Document text:

● ● ●

The IENDP proposed in this paper applies the mechanical statistical foundation proposed by Yuille et al. and Rose et al.49,50 to the ENA. By applying the maximum entropy principle, we determine the optimal probability distribution for assigning data points to clusters. Through a gradual temperature reduction process, the system progressively reaches local minima of the energy function. As the temperature approaches zero, the network converges to a stable saturated state, yielding the final clustering solution.
The key distinctions between the proposed IENDP and the original elastic net clustering algorithm NENA are as follows: first, in the proposed algorithm, according to the aim of clustering, a squared distance cost function is designed and introduced into the energy function of elastic net, and the penalty item of the energy function in the original elastic net is removed, which could improve the clustering solution quality and reduce the calculation amount. Second, a novel dynamic parameter strategy is presented and \(\mu (t)\) is introduced into the energy function, which can make the energy function minimized rapidly, enhance the space searching ability of the network and reduce the computation time, thereby increasing the model’s capacity to escape from local minima. At the same time, the parameter tuning and parameter sensitivity problems of the elastic net could be alleviated.
In the following, we conduct multiple experiments on some datasets to analyze the impact of different parameters, the dynamic parameter strategyand the novel energy function in IENDP. The datasets include a synthetic dataset (Dataset A) containing 4000 data points and two real-world dataset Sym and Waveform. The artificially synthesized dataset is a non-standard dataset, so SED (Eq. 1) is used as the evaluation indicator for the clustering quality of the algorithm. When the SED is smaller, the clustering quality is better. For real-world datasets, accuracy is used as an evaluation indicator of the clustering quality of the algorithm. The larger the accuracy, the better the clustering quality.
Accuracy is a commonly used evaluation indicator in clustering, defined as follows:
$$\begin{aligned} Accuracy =\frac{\sum _{i=1}^n N_i}{N} \end{aligned}$$
(11)
where \(N_i\) is the number of data points that are correctly classified in a cluster after clustering, and N is the total number of all data points in the data set.

● ● ●

Material provided:
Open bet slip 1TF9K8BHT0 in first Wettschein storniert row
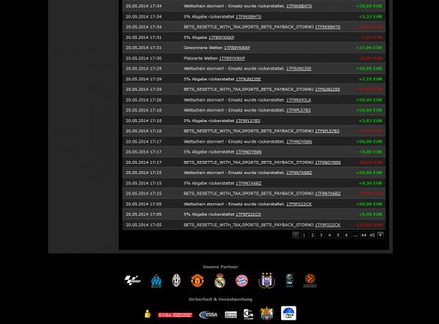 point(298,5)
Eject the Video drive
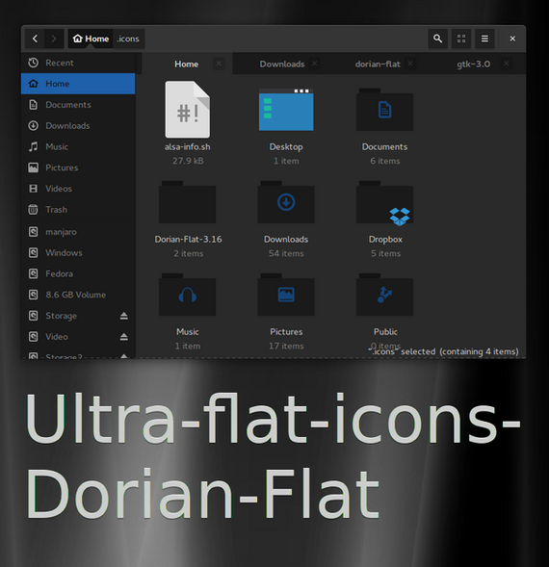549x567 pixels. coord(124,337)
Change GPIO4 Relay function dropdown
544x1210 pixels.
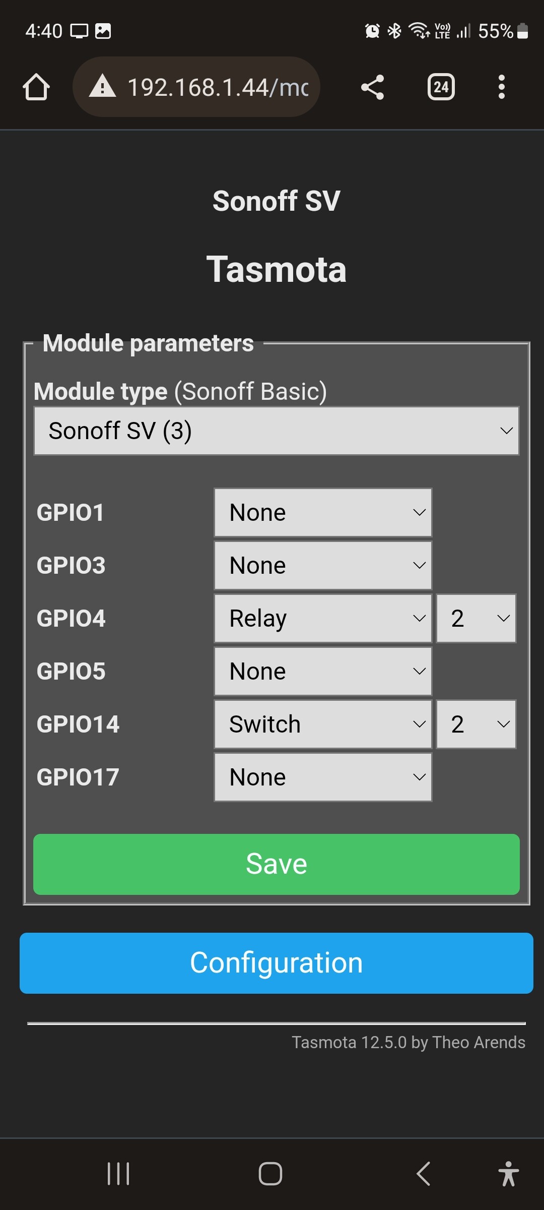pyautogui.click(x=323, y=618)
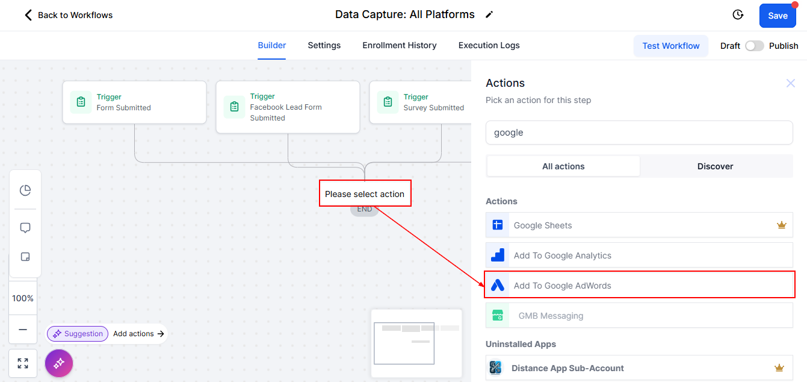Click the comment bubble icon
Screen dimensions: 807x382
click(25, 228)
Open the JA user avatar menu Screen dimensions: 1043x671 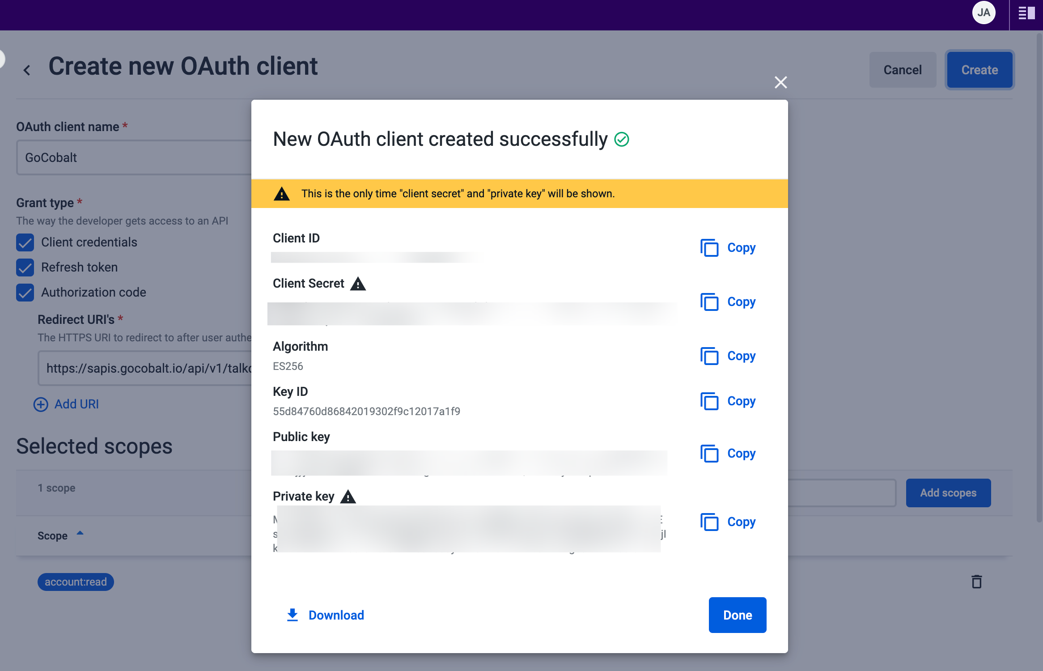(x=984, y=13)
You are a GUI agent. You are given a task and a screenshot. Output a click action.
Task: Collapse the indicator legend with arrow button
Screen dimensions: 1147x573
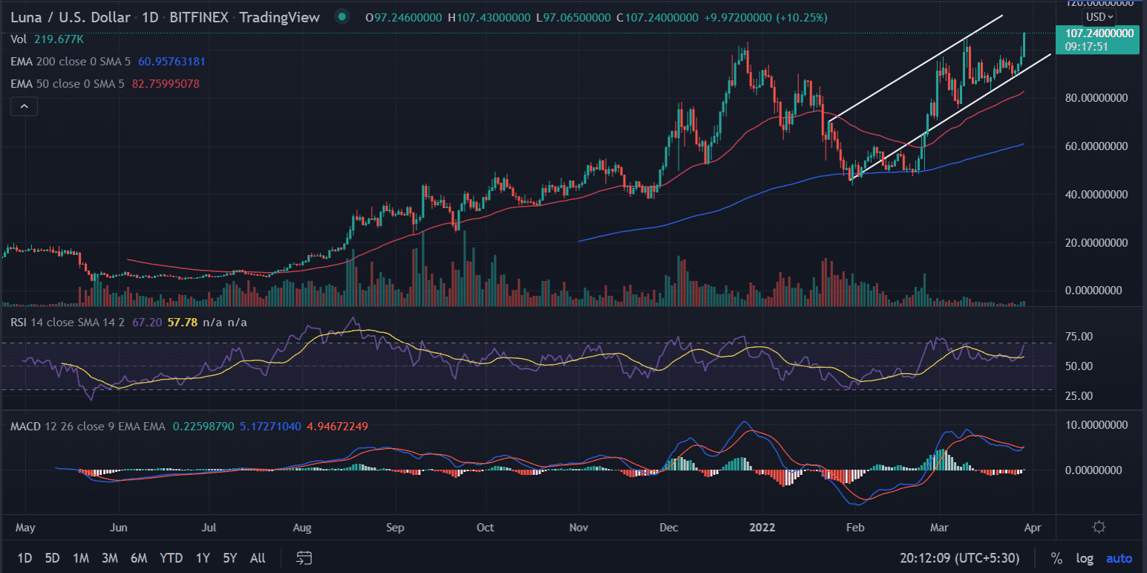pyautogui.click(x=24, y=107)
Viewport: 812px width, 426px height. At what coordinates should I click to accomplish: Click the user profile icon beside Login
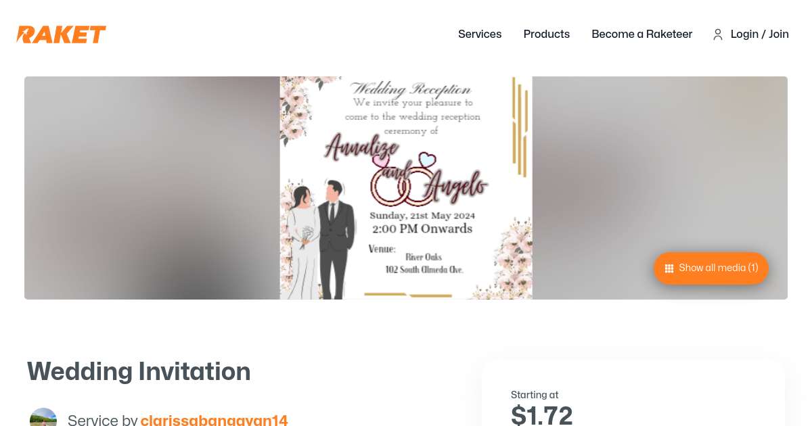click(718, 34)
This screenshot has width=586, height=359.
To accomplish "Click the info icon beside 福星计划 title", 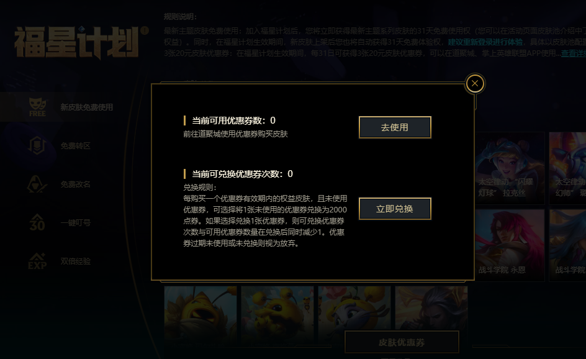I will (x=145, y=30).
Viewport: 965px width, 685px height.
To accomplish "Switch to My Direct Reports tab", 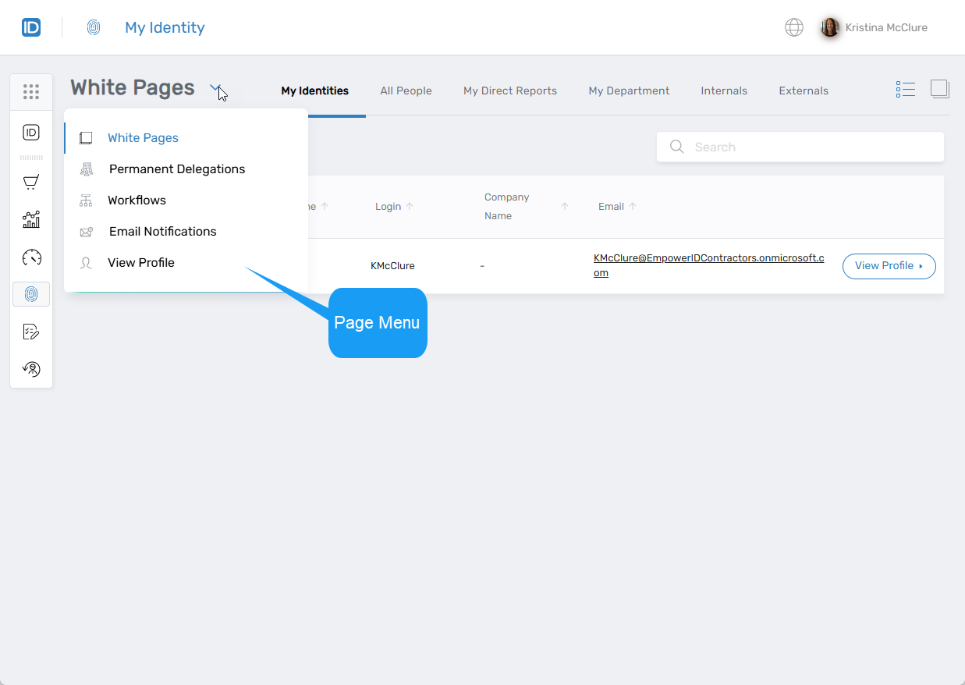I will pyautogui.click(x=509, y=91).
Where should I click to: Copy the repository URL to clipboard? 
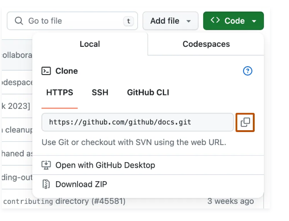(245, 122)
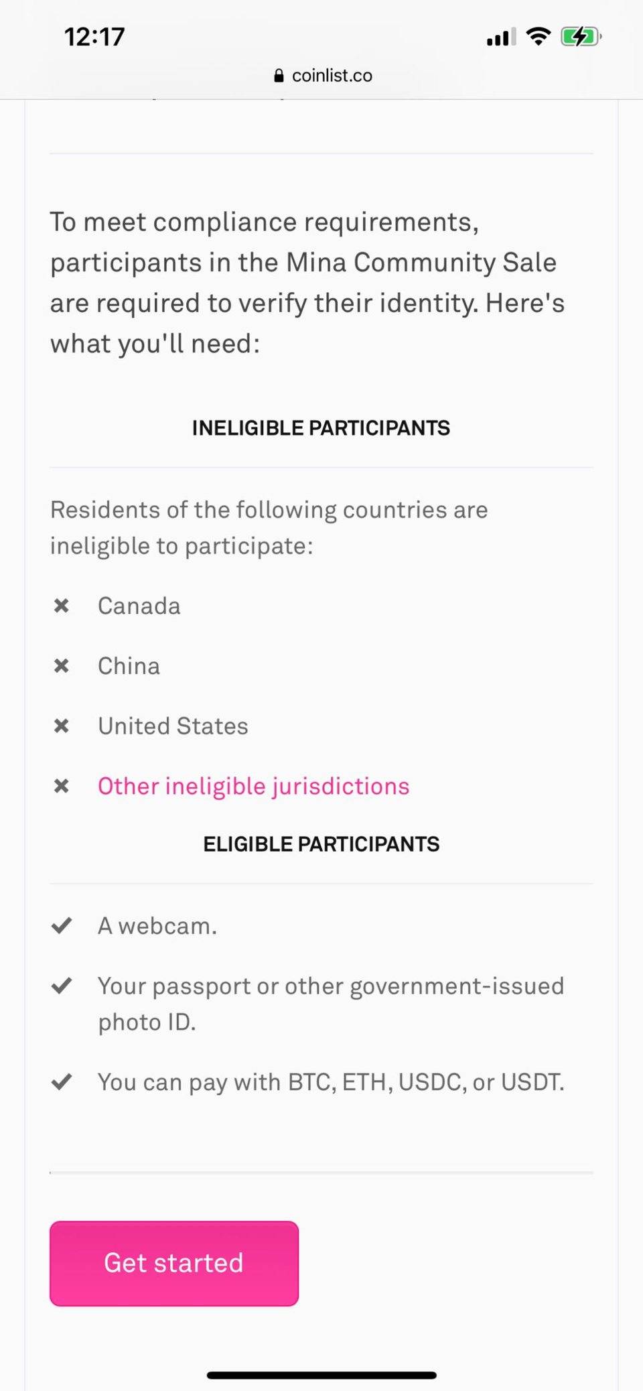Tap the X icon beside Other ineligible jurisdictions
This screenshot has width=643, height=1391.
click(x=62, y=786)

● ● ●

Tasks:
a) In the clustering text, condense the paragraph beginning "The key distinctions between the proposed IENDP" into a short list that keeps its main facts.
b) Continue the clustering text from its last sentence.
The records are separate from the clustering text.

Answers provided:
a)
How IENDP differs from the original elastic net clustering algorithm NENA:
- A squared distance cost function, designed for the aim of clustering, is added to the elastic net energy function. The original penalty item is removed. This could improve clustering solution quality and reduce the amount of calculation.
- A new dynamic parameter strategy puts μ(t) into the energy function. This minimizes the energy function rapidly, strengthens the network's space searching ability, cuts computation time and helps the model escape local minima. It could also ease the elastic net's parameter tuning and parameter sensitivity problems.

b)
In the proposed method, based on a large number of related experiments, the ranges of parameters \(\mu (t)\) and \(\eta\) are: \(0.0001 \le \mu (t) \le 0.01\) and \(0.0001 \le \eta \le 100\), respectively. Parameters \(\mu (t)\) and \(\eta\) should be adjusted according to the scale of the datasets in the recommended ranges mentioned above. And the value of \(\theta\) is set as a fixed value 0.001. The parameter setting method of NENA is described in detail in the corresponding paper34, and in the two tested experiments the parameter values of NENA are set strictly as described in paper34. In the proposed IENDP , we set parameters as \(\mu (t)=0.001\), \(\eta =3\) for dataset A, \(\mu (t)=0.001\), \(\eta =1\) for dataset Sym and \(\mu (t)=0.001\), \(\eta =55\) for dataset Waveform. In addition, in order to observe the effect of the proposed dynamic parameter strategy on the network operation, we also compare the IENFP (IENDP with fixed parameter) and the FAENC1 (Elastic net with the novel energy function). The parameters of IENFP are set as same as the IENDP and the parameters of FAENC1 are set as described in corresponding paper51.
Temperature-related parameter \(\eta\) analysis
The temperature-related parameter \(\eta\) is inversely proportional to the temperature T during the simulated annealing process. Therefore, as the temperature decreases, \(\eta\) will continuously increase. For observing the cluster annealing process of the proposed method, we plot the evolution process for clustering of IENDP algorithm on a synthetic dataset (Dataset A) in the first and second dimensions in Fig. 1. The experiment was configured with three elastic nodes. Data points belonging to distinct clusters are denoted by hollow markers (squares, circles, and triangles), while elastic nodes are represented by solid squares.
From Fig. 1 we can see that the elastic band is initialized as a fixed small circle in the first and second dimensions. As the temperature goes down, that is, the parameter \(\eta\) increases, the elastic band gradually spreads toward the data points. Using the maximum entropy principle, the maximum probability distribution of data points can be obtained step by step and the data points can be divided into a certain cluster finally. It can be seen that at iteration 6, the elastic nodes have basically diffused into the corresponding clusters. At iteration 10, the SED value drops to the lowest value of 765.61, indicating that the system tends to be stabilized and reach an equilibrium state.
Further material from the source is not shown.